Controlled By Clothes

March 8, 2022


Schools have a lot of rules and expectations, but one that I have never understood is the dress code. Why do adults feel the need to control how kids dress? I go to NYOS Charter School, a K-12 school, and there is supposed to be a dress code for every grade level. For high school we are supposed to wear a navy, gray, or white polo and navy, black, or khaki pants. For elementary school it’s the same, but they have the option of wearing red polo shirts.

The NYOS handbook states that students aren’t allowed to wear “tight fitting shorts or pants, sweatpants, skirts, leggings, tank tops, pajamas, etc.” However, since we have returned from remote learning, our dress code has not been enforced. All the students at NYOS go completely against the dress code. My school used to argue that “girls cannot wear any clothes that show their shoulders or too much of their thighs,” and honestly, if one student is distracted by another student’s shoulders, teachers need to have a talk with that student individually. 


I’m super relieved though. It’s very freeing that we don’t have to worry about these restrictions anymore. In years passed when they used to enforce the dress code no one would compliment anyone’s outfit because we were all dressed the same! So now that the dress code is not that important I’ve been seeing and receiving many compliments on the way we all dress, and in my own personal opinion getting compliments on the way you present yourself is one the best compliments ever. 

When the dress code was still enforced, we would have “free dress Fridays,” in which every Friday we would be able to wear whatever we wanted. However, we still had to follow certain rules that limited what we wear. I remember everyone always looking forward to Fridays because we would finally be able to wear what we wanted to and just feel confident in our clothing. 

Girls had it way harder, which really reflects our society. The school was more strict with the way girls present themselves at school. A lot of women’s clothing consists of items that would have been considered “distracting” by the rules outlined in the handbook, as in, spaghetti straps, crop tops, ripped skinny jeans, skirts, or leggings. I’ve never understood why teachers used to say the things girls wear are “distracting.” Honestly when you think about it, who actually sits in class staring at girls shoulders or legs?

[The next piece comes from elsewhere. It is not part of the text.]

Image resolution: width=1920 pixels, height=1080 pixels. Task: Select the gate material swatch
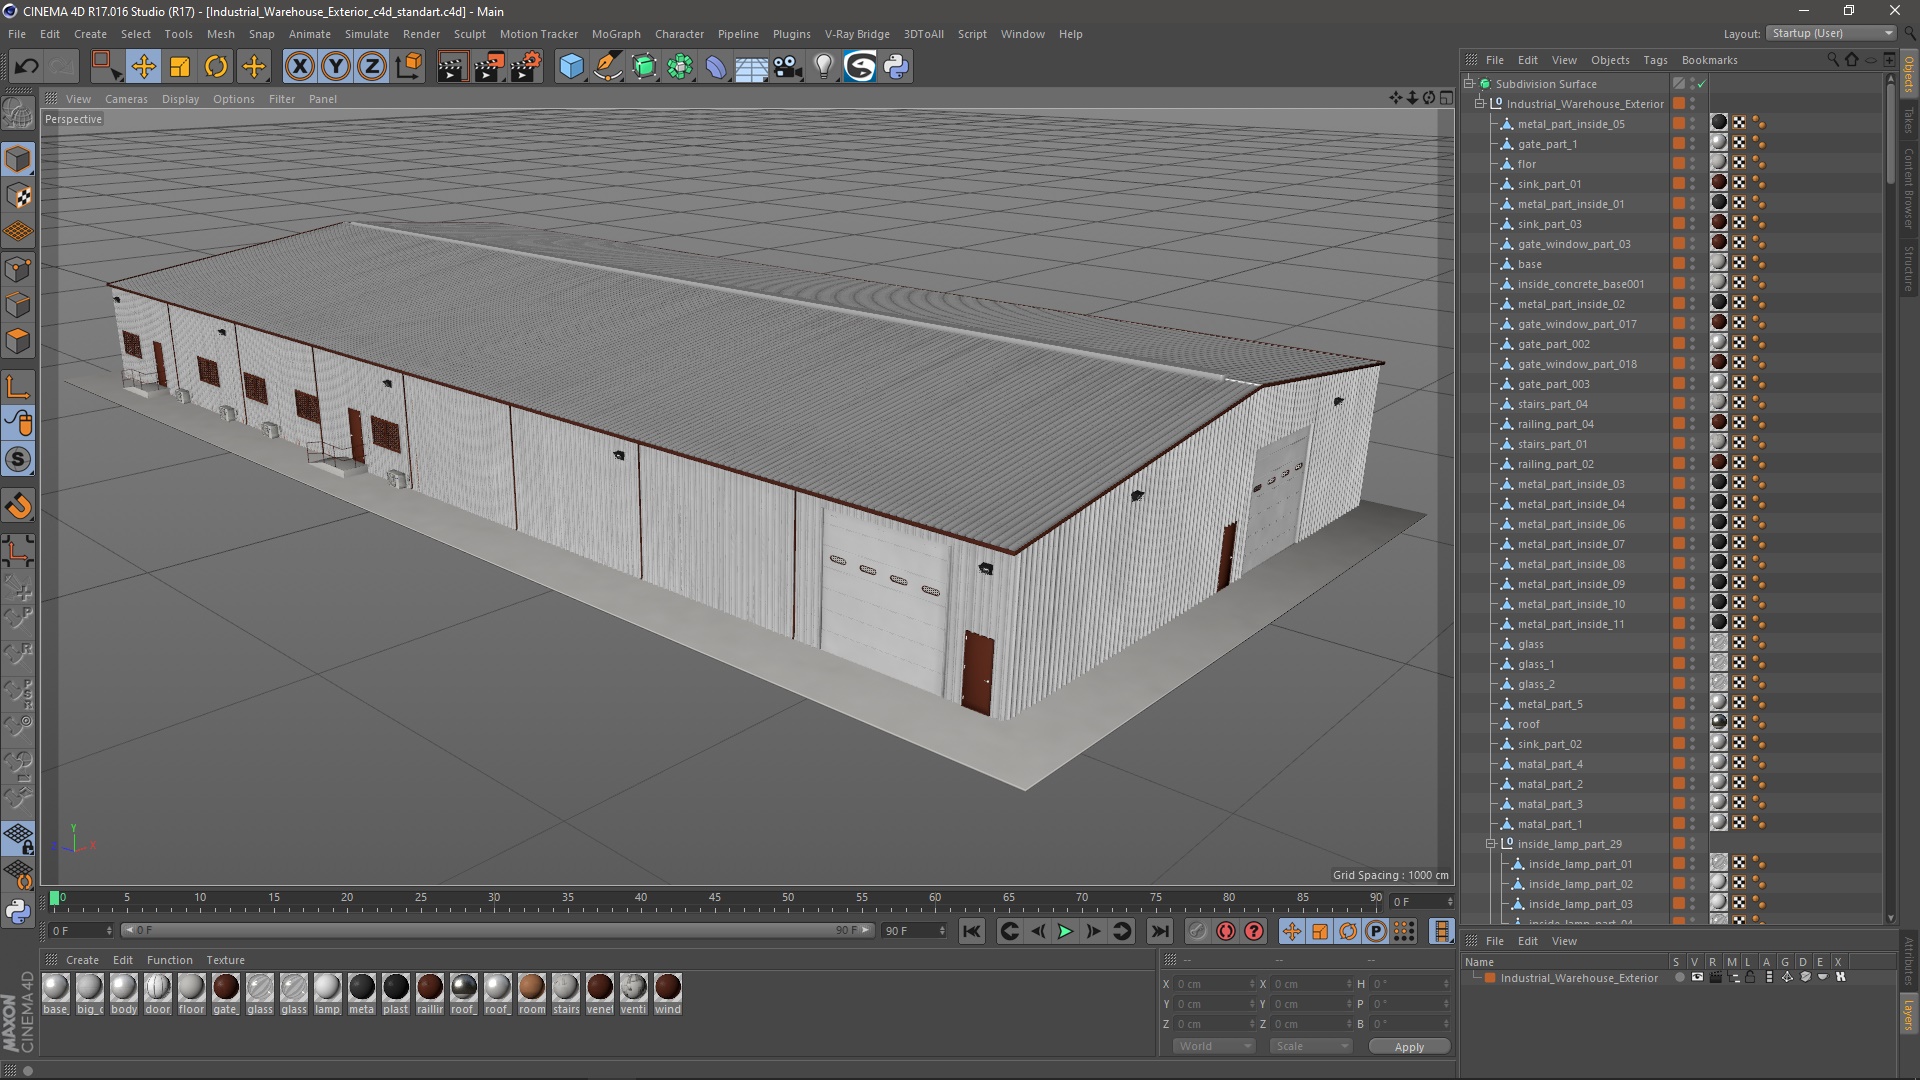pyautogui.click(x=226, y=988)
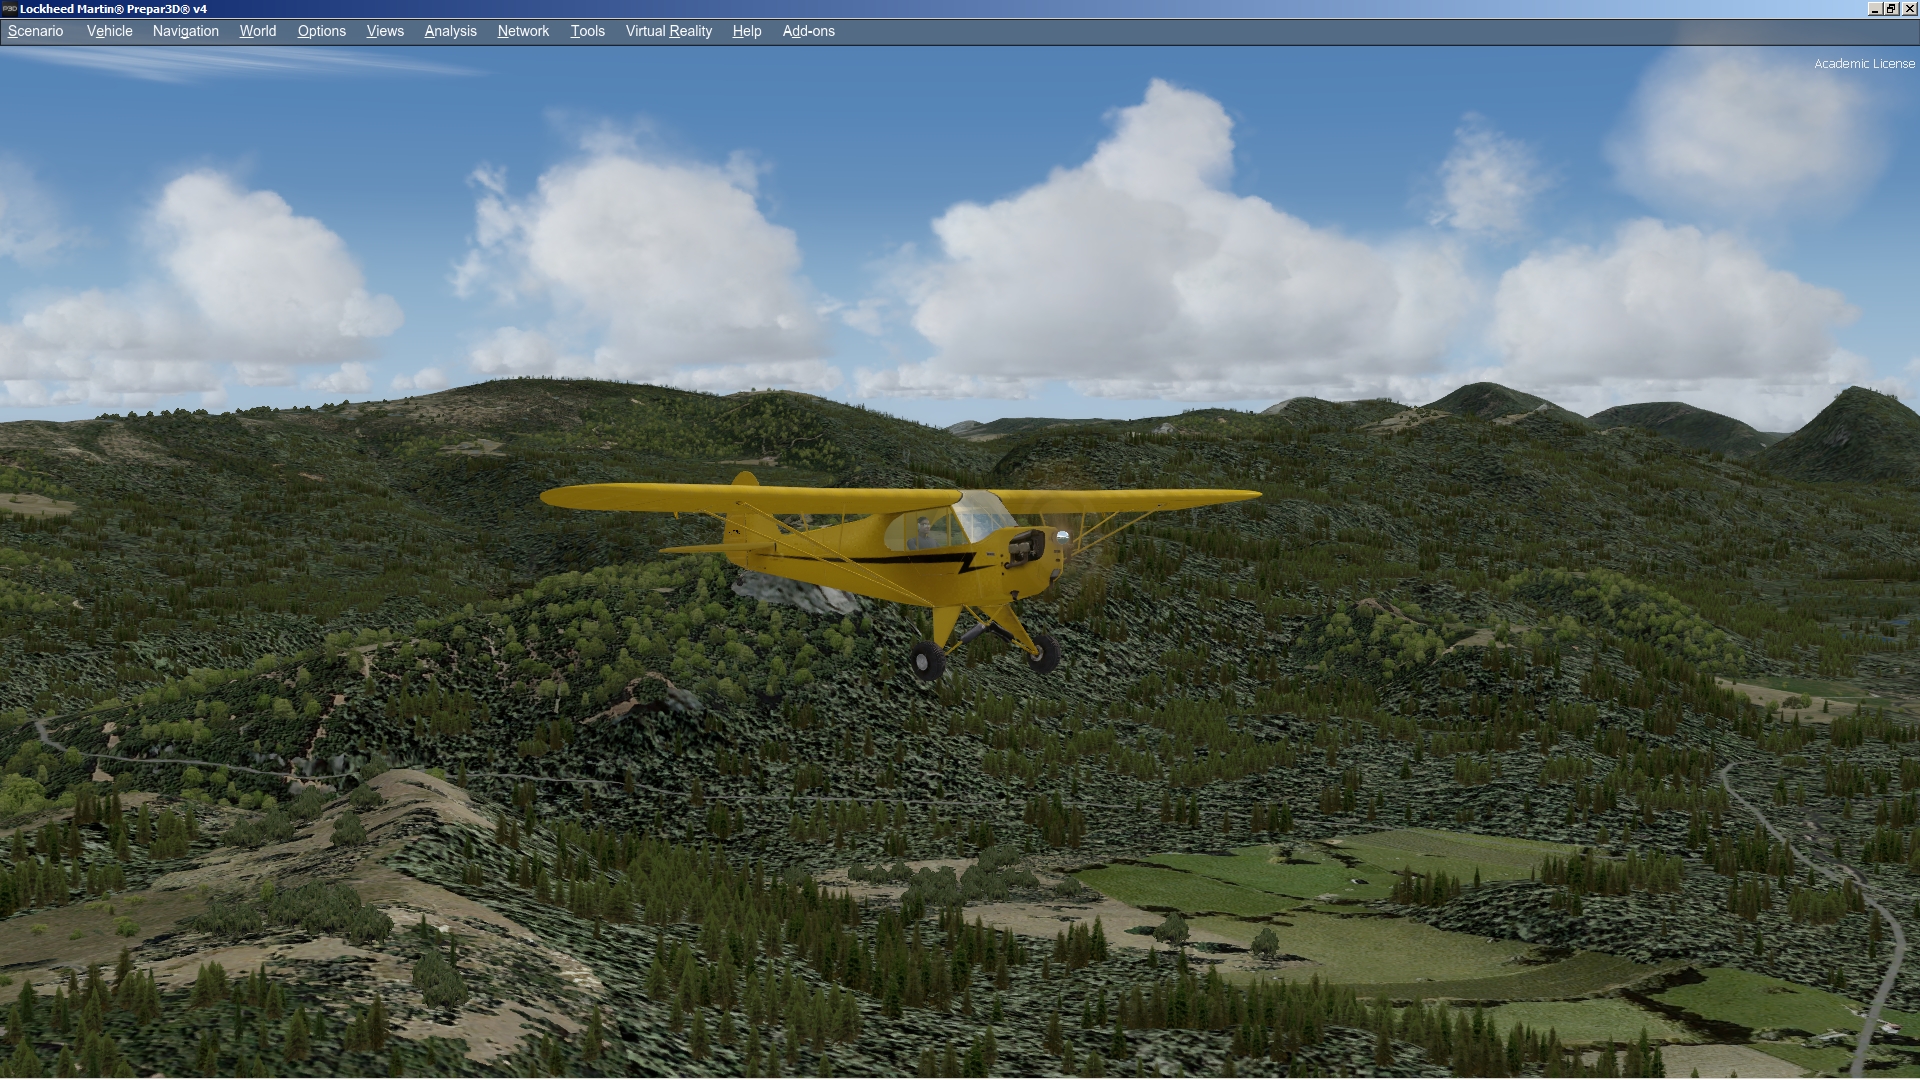This screenshot has width=1920, height=1080.
Task: Expand the Navigation menu
Action: click(185, 31)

I asked my friend Hailey how she felt about the dress code, and she agreed that the stated dress code was “silly and not that important.” She said, “I found it surprising when they started being super strict with the dress code (before remote learning), because they aren’t so strict about so many other things.” 

In my opinion, as long as students are not showing body parts covered by undergarments then it’s fine.

Sometimes I think about next year and what would happen if they re-install the dress code and become more strict with it as they were before. Some people might be in a financial situation and can’t afford the clothes for the dress code, yet somehow they could get in trouble for not being in dress code. That feels grossly unfair.

As you can see the dress code is completely and 100% untenable. and if you were to interview every student in NYOS right now they would all tell you the same.I think the school should listen to students more and get new ideas from us.

 A couple years ago I heard administrators and board members say “We (NYOS) use the dress code to make sure who goes to NYOS and who doesn’t,” a way of making sure no dangerous persons enter campus. When I heard them say this I thought, “What about on Fridays? Everyone wears what they want to on Fridays, so how could you identify who goes here and who doesn’t?” 

Some advice I would give to the school board would be to let kids express themselves however they want to, because at the end of the day does wearing a polo and black pants help you academically, socially, or emotionally? No, it doesn’t. The clothes we wear don’t hurt anyone at all.